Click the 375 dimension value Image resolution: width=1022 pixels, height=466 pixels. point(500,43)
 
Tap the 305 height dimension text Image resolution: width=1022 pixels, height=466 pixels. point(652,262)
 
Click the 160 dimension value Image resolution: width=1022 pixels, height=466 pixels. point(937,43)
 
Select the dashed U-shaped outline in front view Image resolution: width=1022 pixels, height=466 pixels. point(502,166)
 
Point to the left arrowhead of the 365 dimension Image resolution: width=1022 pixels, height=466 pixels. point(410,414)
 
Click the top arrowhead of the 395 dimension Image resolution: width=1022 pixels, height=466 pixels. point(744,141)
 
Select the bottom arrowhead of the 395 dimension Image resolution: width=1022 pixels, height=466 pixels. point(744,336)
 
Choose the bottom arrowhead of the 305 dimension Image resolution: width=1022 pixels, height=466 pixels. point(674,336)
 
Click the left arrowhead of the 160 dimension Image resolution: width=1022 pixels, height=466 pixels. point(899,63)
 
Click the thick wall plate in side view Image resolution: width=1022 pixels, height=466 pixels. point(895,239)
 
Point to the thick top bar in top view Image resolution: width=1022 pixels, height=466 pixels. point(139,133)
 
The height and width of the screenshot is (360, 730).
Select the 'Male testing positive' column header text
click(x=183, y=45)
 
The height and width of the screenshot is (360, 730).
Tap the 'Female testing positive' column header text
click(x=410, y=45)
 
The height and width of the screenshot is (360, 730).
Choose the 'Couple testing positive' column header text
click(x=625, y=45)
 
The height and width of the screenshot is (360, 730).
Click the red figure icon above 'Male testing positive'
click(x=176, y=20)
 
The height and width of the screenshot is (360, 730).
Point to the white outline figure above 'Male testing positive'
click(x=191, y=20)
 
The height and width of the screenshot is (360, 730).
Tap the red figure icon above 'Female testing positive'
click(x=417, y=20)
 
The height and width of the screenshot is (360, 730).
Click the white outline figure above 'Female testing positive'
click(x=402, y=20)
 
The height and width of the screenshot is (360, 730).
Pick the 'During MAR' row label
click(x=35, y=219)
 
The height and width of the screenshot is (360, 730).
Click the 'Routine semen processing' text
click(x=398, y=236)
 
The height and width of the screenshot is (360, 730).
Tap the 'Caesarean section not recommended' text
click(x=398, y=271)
==
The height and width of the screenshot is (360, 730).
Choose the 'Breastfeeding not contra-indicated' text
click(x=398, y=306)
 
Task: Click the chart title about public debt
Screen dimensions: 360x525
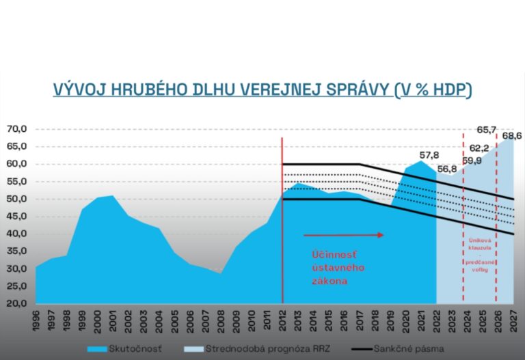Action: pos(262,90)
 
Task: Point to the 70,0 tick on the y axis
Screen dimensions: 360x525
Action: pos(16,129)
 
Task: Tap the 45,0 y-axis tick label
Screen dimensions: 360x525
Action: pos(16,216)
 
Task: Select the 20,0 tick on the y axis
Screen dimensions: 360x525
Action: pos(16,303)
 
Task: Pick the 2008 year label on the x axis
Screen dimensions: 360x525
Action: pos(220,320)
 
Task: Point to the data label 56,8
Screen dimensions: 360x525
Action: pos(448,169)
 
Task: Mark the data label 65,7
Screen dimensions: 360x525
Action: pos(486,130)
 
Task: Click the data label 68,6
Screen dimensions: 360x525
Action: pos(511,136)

Exercise directions: Scale the data in the part that opens with the line containing "Select the dashed" and closes with the line containing "click(x=176, y=20)", both ends included. Rewrite every line of that part, requests included, and multiply only the coordinates in the answers by 0.65, rounding to whole numbers with halves rounded up.

Answer in full:
Select the dashed U-shaped outline in front view Image resolution: width=1022 pixels, height=466 pixels. point(326,108)
 
Point to the left arrowhead of the 365 dimension Image resolution: width=1022 pixels, height=466 pixels. point(267,269)
 
Click the top arrowhead of the 395 dimension Image resolution: width=1022 pixels, height=466 pixels. point(484,92)
 
Select the bottom arrowhead of the 395 dimension Image resolution: width=1022 pixels, height=466 pixels. point(484,218)
 
Choose the bottom arrowhead of the 305 dimension Image resolution: width=1022 pixels, height=466 pixels. point(438,218)
 
Click the left arrowhead of the 160 dimension Image resolution: width=1022 pixels, height=466 pixels. point(584,41)
 
Click the thick wall plate in side view Image resolution: width=1022 pixels, height=466 pixels. point(582,155)
 
Point to the thick top bar in top view Image resolution: width=1022 pixels, height=466 pixels. point(90,86)
 
The height and width of the screenshot is (360, 730).
Select the 'Male testing positive' column header text
click(x=119, y=29)
 
The height and width of the screenshot is (360, 730).
Tap the 'Female testing positive' column header text
click(x=267, y=29)
 
The height and width of the screenshot is (360, 730).
Choose the 'Couple testing positive' column header text
click(x=406, y=29)
 
The height and width of the screenshot is (360, 730).
Click the red figure icon above 'Male testing positive'
click(x=114, y=13)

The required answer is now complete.